[Stored items]
* * * *
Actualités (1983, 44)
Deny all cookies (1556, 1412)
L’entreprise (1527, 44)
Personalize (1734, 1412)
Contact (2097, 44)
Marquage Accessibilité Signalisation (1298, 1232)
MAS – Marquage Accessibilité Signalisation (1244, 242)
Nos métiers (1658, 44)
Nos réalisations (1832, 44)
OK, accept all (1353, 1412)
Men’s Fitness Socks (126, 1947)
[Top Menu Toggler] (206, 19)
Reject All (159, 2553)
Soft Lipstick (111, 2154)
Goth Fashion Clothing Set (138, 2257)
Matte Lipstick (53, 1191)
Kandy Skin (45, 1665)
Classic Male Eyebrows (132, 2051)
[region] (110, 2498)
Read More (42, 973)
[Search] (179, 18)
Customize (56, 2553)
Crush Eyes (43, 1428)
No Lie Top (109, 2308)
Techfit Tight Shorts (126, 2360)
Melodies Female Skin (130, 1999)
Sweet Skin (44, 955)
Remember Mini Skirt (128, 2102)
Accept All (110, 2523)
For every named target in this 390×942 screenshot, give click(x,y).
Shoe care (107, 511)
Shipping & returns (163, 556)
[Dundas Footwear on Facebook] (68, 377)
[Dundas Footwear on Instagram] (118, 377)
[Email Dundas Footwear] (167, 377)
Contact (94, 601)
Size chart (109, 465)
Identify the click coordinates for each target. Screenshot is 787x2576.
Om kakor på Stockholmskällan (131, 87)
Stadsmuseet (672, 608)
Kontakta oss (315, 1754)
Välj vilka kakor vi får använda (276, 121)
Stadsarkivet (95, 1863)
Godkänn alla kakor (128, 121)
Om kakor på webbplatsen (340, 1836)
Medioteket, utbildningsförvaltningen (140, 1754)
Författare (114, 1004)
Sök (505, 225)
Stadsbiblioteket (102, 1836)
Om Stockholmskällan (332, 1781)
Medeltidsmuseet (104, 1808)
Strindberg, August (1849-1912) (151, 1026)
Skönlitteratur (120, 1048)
* * * *
WHAT THE TASK ASKS.
From the entries above, copy every line containing the word "Signalisation".

COMPLETED EXERCISE.
Marquage Accessibilité Signalisation (1298, 1232)
MAS – Marquage Accessibilité Signalisation (1244, 242)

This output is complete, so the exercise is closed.